• **Work instructions**
Whatever precedes the line containing "Click the UX score badge icon" is not copied; that line and every line after it through the final one below are copied exactly, except pictures.

• **Source information**
Content starts
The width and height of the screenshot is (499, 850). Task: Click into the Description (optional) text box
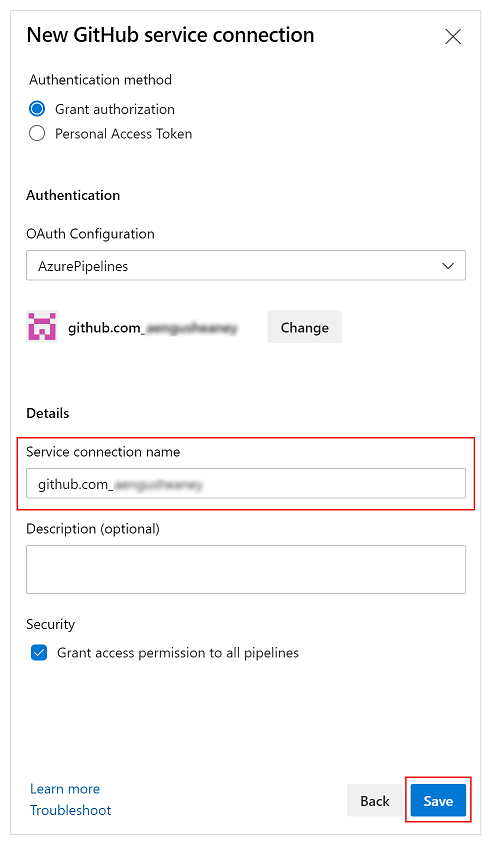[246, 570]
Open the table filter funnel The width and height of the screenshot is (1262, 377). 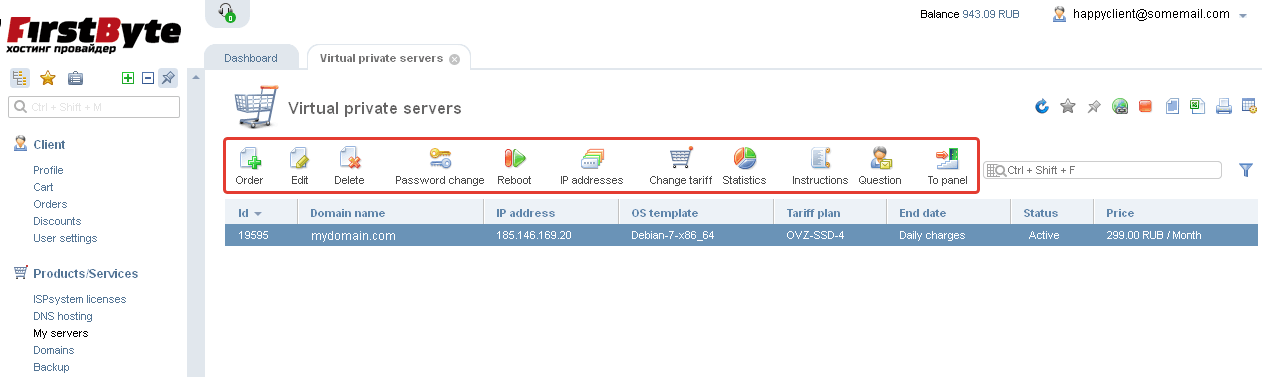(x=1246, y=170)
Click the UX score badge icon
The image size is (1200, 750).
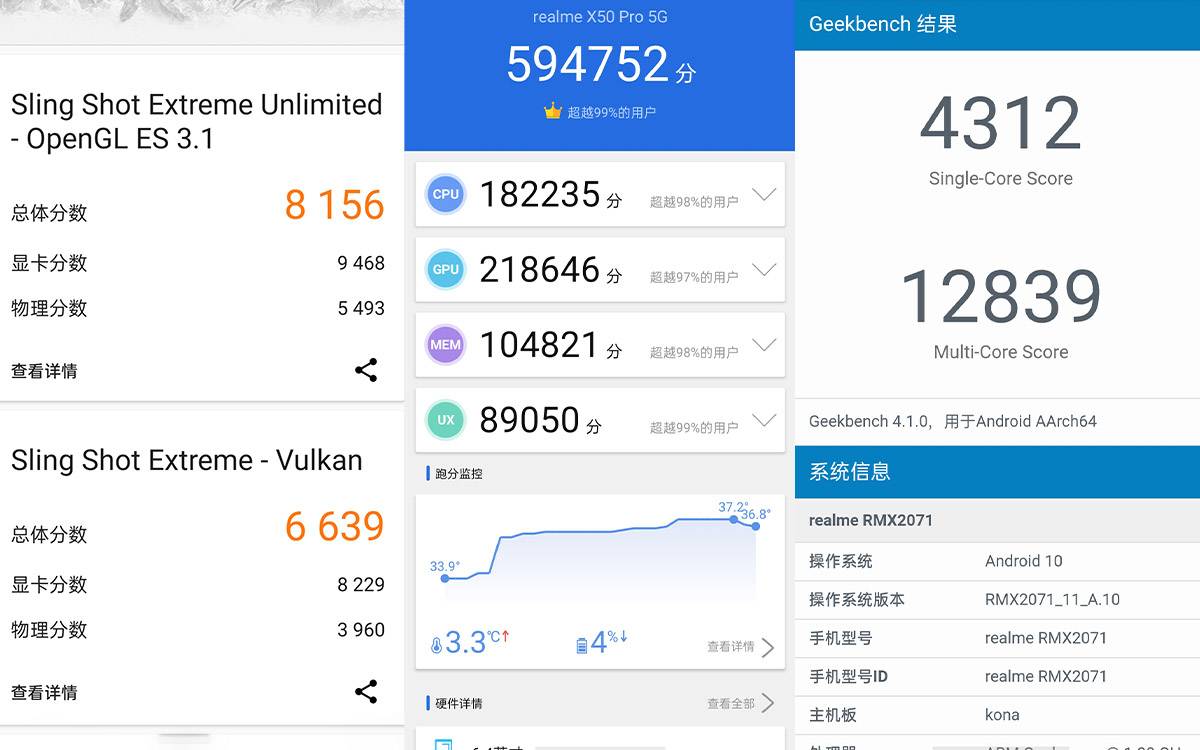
Content ends
• **Completed task**
Click the UX score badge icon
The image size is (1200, 750).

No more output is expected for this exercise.